-------- 本文抜粋 --------

現在入手可能な小澤の最古の録音は、 1962年5月、ニューヨーク・フィルを振って、アイヴズ(1874-1954)の「宵闇のセントラル・パーク」を収録したものです。残念ながらこのボックスには収められていませんが、バーンスタインのアイヴズの名盤とカップリングした上記のディスクで容易に聴くことができますので、ぜひお買い求めになられることをお勧めします。

その後、アメリカのRCAレーベルでいくつかの目覚ましい録音を遺した後、小澤は名門EMIと契約します。彼は手始めに、シカゴ交響楽団と上の「シェエラザード」やバルトークの「管弦楽のための協奏曲」など、数枚のレコードを制作しています。

最近ではすっかり忘れられているのですが、小澤の初期のパートナーはシカゴ交響楽団でした。彼はこのオケとまさに蜜月と言えるような時代を築き上げています。このボックスで上記の演奏が聴けますが、難しいこと抜きに若さと勢いに満ちたオーケストラ・ドライブを展開する小澤の指揮には、巨匠時代にはなかった、解放的で自由な空気を感じます。

それにしても、西洋音楽の素地がない東洋の島国の若者が、名門を相手に一歩も引かず、それどころか愉しむようにバルトークの晦渋な音楽を操る姿に、日本人も欧米人も驚嘆しました。ましてや、その演奏は世界中に販路を持つレコード会社によって発売されたのですから、小澤の名声は野球の長嶋茂雄なみに日本中に轟いたものです。

さらに小澤の快進撃は止まりません。彼は1970年代にパリ管弦楽団をパートナーに、近現代の協奏曲やチャイコフスキーの交響曲録音に挑みます。

--------

* **演習問題**
1: 小澤の録音を紹介する本文によると、小澤の初期のパートナーだったオーケストラはどこですか。
2: 小澤の録音を紹介する本文のうち、「最近ではすっかり忘れられてい」から「みに日本中に轟いたものです。」までを一字も変えずに書き写しなさい。
この後の一覧は、本文とは別の出典から採ったものです。

-------- 掲載一覧 --------

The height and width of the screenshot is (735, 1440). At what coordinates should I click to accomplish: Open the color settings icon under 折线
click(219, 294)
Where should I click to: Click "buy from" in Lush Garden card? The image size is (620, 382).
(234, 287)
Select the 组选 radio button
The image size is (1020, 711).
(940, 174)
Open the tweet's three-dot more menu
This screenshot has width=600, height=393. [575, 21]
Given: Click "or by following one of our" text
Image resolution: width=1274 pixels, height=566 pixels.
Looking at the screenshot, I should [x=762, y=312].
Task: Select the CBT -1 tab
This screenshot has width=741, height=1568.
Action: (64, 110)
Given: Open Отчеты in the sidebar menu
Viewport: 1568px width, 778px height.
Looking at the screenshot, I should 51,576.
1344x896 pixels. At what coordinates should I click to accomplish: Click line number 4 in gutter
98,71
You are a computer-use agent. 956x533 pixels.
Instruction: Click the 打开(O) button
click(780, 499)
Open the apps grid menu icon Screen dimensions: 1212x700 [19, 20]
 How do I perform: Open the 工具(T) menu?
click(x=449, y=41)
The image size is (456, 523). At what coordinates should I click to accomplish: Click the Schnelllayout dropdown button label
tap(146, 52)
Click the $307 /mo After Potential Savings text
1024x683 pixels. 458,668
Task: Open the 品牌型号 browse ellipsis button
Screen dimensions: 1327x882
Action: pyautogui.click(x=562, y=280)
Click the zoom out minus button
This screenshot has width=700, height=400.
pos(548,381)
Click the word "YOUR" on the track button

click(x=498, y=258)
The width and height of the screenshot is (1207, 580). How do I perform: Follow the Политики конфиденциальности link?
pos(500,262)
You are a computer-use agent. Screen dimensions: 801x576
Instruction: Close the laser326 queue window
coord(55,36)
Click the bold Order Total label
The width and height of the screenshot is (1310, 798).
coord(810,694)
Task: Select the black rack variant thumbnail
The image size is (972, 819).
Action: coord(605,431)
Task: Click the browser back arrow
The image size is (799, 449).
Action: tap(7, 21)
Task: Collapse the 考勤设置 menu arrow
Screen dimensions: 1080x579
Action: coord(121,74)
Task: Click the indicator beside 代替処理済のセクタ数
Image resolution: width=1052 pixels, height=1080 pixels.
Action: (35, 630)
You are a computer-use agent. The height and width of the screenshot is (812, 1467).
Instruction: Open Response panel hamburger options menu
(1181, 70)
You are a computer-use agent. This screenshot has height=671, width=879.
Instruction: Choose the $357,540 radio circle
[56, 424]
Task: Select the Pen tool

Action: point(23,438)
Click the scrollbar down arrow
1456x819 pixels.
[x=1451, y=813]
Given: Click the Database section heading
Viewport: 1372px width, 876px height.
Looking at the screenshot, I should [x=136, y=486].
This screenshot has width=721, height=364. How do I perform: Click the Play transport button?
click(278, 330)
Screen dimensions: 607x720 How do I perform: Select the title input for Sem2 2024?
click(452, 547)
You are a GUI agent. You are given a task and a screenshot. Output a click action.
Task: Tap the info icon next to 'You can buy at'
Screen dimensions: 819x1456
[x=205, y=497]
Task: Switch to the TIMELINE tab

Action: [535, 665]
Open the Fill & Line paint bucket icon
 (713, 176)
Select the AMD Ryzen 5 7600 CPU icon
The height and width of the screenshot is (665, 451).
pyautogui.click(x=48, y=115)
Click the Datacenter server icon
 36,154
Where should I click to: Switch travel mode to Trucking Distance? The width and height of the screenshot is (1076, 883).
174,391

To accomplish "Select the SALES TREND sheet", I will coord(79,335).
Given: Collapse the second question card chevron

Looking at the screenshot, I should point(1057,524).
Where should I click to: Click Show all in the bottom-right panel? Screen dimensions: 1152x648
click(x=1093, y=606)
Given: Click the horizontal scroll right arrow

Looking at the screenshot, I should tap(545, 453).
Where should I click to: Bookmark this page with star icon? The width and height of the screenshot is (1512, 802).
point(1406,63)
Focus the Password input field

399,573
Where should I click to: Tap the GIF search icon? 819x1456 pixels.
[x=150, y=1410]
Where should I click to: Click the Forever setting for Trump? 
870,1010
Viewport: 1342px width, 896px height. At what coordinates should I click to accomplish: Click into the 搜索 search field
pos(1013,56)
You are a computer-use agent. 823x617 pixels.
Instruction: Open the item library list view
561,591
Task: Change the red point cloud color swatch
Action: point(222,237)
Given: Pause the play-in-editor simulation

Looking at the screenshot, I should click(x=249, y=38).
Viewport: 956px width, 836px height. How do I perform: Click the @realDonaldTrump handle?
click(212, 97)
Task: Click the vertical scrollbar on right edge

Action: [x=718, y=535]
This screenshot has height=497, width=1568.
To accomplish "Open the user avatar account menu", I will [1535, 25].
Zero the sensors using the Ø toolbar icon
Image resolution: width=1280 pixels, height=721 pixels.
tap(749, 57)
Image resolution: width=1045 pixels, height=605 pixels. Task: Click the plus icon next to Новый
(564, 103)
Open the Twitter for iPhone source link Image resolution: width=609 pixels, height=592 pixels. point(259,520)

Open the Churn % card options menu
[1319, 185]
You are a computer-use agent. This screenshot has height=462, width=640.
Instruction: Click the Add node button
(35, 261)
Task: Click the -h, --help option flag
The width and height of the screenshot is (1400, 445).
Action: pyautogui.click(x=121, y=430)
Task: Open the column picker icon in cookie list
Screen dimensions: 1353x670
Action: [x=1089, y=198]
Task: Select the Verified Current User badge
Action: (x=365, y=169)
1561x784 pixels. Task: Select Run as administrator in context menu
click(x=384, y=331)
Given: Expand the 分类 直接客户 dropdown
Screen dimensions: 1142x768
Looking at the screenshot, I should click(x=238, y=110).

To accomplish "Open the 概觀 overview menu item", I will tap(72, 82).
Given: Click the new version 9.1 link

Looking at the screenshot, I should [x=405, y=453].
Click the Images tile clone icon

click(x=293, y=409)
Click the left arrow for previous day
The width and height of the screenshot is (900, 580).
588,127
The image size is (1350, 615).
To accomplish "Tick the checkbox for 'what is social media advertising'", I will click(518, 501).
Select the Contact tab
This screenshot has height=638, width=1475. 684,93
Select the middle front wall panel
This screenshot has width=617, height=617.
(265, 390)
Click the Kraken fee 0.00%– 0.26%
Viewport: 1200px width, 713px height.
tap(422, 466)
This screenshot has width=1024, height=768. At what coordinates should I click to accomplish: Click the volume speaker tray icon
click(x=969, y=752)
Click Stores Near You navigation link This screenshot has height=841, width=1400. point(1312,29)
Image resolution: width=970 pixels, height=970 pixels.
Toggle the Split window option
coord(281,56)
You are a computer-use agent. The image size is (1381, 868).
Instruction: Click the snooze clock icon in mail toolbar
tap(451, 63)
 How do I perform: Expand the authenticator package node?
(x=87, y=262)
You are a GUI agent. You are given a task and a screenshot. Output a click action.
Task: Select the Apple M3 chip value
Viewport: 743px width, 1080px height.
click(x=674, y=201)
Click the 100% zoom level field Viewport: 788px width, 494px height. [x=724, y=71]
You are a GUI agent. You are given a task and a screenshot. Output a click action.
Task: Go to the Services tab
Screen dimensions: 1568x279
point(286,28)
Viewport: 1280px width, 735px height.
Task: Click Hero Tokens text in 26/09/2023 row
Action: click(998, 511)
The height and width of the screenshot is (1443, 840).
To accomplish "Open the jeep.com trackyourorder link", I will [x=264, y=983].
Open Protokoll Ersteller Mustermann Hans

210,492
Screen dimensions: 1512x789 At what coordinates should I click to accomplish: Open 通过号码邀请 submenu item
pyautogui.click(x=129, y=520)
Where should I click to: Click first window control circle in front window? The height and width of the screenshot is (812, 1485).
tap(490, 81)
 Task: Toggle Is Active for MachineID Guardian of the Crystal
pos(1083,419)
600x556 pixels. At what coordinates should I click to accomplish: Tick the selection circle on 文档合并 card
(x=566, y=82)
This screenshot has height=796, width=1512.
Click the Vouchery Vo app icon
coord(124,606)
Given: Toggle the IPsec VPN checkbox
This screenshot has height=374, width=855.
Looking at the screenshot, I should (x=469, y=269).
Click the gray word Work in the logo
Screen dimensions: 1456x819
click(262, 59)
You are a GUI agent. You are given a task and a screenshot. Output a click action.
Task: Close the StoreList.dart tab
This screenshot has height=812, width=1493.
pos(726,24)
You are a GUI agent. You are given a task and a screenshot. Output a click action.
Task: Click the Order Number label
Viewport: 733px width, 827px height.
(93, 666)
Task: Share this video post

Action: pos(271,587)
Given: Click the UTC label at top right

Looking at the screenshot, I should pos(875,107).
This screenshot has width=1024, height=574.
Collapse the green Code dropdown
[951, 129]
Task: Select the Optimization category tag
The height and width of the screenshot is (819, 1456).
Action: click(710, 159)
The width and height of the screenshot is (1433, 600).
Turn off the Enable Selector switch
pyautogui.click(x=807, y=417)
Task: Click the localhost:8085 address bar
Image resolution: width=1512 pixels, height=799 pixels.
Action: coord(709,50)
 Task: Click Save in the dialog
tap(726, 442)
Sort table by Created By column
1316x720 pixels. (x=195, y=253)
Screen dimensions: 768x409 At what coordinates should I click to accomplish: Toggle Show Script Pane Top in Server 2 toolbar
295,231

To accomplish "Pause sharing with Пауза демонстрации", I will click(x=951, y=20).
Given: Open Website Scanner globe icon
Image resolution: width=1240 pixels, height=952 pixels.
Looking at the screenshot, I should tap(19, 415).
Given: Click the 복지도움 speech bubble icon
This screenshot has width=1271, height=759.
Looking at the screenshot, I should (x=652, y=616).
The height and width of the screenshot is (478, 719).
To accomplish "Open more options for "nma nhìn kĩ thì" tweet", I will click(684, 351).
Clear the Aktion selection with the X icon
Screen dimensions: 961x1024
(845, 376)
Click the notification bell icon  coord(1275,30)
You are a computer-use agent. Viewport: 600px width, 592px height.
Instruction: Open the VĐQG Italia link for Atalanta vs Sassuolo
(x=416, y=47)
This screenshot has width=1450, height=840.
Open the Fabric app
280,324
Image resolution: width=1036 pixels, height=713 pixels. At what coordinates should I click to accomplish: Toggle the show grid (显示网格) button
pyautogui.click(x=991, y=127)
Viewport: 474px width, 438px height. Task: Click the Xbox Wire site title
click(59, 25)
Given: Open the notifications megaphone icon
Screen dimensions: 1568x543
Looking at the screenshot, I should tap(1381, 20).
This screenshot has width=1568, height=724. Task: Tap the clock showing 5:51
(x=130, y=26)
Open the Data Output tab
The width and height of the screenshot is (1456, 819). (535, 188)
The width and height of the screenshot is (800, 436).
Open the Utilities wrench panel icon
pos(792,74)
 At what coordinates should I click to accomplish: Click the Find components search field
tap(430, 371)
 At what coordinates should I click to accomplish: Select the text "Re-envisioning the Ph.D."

--------

* **演習の解答**
1: シカゴ交響楽団です。

2:
最近ではすっかり忘れられているのですが、小澤の初期のパートナーはシカゴ交響楽団でした。彼はこのオケとまさに蜜月と言えるような時代を築き上げています。このボックスで上記の演奏が聴けますが、難しいこと抜きに若さと勢いに満ちたオーケストラ・ドライブを展開する小澤の指揮には、巨匠時代にはなかった、解放的で自由な空気を感じます。

それにしても、西洋音楽の素地がない東洋の島国の若者が、名門を相手に一歩も引かず、それどころか愉しむようにバルトークの晦渋な音楽を操る姿に、日本人も欧米人も驚嘆しました。ましてや、その演奏は世界中に販路を持つレコード会社によって発売されたのですから、小澤の名声は野球の長嶋茂雄なみに日本中に轟いたものです。